TASK REQUIREMENTS
Everything in the listing below should be repeated exactly.

----

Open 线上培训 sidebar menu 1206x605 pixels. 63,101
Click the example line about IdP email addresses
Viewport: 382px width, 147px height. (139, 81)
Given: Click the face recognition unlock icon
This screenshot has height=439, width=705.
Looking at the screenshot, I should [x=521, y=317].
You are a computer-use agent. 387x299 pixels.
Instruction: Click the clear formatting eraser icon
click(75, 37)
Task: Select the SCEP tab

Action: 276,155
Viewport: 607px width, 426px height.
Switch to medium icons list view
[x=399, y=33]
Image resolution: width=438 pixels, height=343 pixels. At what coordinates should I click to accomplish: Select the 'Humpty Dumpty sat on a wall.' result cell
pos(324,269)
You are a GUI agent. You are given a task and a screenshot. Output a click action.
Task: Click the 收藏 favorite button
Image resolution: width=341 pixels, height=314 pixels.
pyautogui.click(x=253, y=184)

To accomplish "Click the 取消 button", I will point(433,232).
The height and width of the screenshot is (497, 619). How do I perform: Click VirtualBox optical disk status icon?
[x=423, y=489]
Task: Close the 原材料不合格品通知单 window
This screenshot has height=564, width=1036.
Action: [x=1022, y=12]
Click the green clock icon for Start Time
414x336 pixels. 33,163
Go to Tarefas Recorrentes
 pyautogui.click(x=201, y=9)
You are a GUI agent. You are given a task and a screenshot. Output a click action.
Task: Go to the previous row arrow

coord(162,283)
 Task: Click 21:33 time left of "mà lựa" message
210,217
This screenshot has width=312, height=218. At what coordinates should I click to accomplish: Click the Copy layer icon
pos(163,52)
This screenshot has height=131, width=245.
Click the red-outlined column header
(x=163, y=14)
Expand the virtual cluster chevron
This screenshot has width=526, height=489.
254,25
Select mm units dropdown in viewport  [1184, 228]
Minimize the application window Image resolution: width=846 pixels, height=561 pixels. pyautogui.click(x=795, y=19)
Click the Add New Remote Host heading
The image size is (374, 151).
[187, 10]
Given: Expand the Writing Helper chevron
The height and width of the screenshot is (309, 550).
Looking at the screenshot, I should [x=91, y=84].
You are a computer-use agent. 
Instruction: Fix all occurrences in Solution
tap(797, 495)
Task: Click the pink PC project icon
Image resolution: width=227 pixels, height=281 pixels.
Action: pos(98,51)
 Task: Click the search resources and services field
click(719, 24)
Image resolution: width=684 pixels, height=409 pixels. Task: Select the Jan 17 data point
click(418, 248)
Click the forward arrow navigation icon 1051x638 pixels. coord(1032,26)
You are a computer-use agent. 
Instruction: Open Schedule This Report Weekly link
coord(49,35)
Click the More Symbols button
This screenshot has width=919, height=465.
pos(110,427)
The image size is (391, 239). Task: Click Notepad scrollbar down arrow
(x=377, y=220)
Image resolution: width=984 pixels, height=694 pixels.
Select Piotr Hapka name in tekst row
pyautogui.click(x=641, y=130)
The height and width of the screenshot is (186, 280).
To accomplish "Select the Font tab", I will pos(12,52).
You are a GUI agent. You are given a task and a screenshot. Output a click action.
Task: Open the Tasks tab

----

RESULT FOR THIS EXERCISE
Open 线上培训 sidebar menu 1206x605 pixels. 63,101
Click the example line about IdP email addresses
Viewport: 382px width, 147px height. (139, 81)
Given: Click the face recognition unlock icon
This screenshot has height=439, width=705.
Looking at the screenshot, I should [x=521, y=317].
You are a computer-use agent. 387x299 pixels.
Instruction: Click the clear formatting eraser icon
click(75, 37)
Task: Select the SCEP tab

Action: 276,155
Viewport: 607px width, 426px height.
Switch to medium icons list view
[x=399, y=33]
Image resolution: width=438 pixels, height=343 pixels. At what coordinates should I click to accomplish: Select the 'Humpty Dumpty sat on a wall.' result cell
pos(324,269)
You are a GUI agent. You are given a task and a screenshot. Output a click action.
Task: Click the 收藏 favorite button
Image resolution: width=341 pixels, height=314 pixels.
pyautogui.click(x=253, y=184)

To accomplish "Click the 取消 button", I will point(433,232).
The height and width of the screenshot is (497, 619). How do I perform: Click VirtualBox optical disk status icon?
[x=423, y=489]
Task: Close the 原材料不合格品通知单 window
This screenshot has height=564, width=1036.
Action: [x=1022, y=12]
Click the green clock icon for Start Time
414x336 pixels. 33,163
Go to Tarefas Recorrentes
 pyautogui.click(x=201, y=9)
You are a GUI agent. You are given a task and a screenshot. Output a click action.
Task: Go to the previous row arrow

coord(162,283)
 Task: Click 21:33 time left of "mà lựa" message
210,217
This screenshot has width=312, height=218. At what coordinates should I click to accomplish: Click the Copy layer icon
pos(163,52)
This screenshot has height=131, width=245.
Click the red-outlined column header
(x=163, y=14)
Expand the virtual cluster chevron
This screenshot has width=526, height=489.
254,25
Select mm units dropdown in viewport  [1184, 228]
Minimize the application window Image resolution: width=846 pixels, height=561 pixels. pyautogui.click(x=795, y=19)
Click the Add New Remote Host heading
The image size is (374, 151).
[187, 10]
Given: Expand the Writing Helper chevron
The height and width of the screenshot is (309, 550).
Looking at the screenshot, I should [x=91, y=84].
You are a computer-use agent. 
Instruction: Fix all occurrences in Solution
tap(797, 495)
Task: Click the pink PC project icon
Image resolution: width=227 pixels, height=281 pixels.
Action: pos(98,51)
 Task: Click the search resources and services field
click(719, 24)
Image resolution: width=684 pixels, height=409 pixels. Task: Select the Jan 17 data point
click(418, 248)
Click the forward arrow navigation icon 1051x638 pixels. coord(1032,26)
You are a computer-use agent. 
Instruction: Open Schedule This Report Weekly link
coord(49,35)
Click the More Symbols button
This screenshot has width=919, height=465.
pos(110,427)
The image size is (391, 239). Task: Click Notepad scrollbar down arrow
(x=377, y=220)
Image resolution: width=984 pixels, height=694 pixels.
Select Piotr Hapka name in tekst row
pyautogui.click(x=641, y=130)
The height and width of the screenshot is (186, 280).
To accomplish "Select the Font tab", I will pos(12,52).
You are a GUI agent. You are given a task and a screenshot. Output a click action.
Task: Open the Tasks tab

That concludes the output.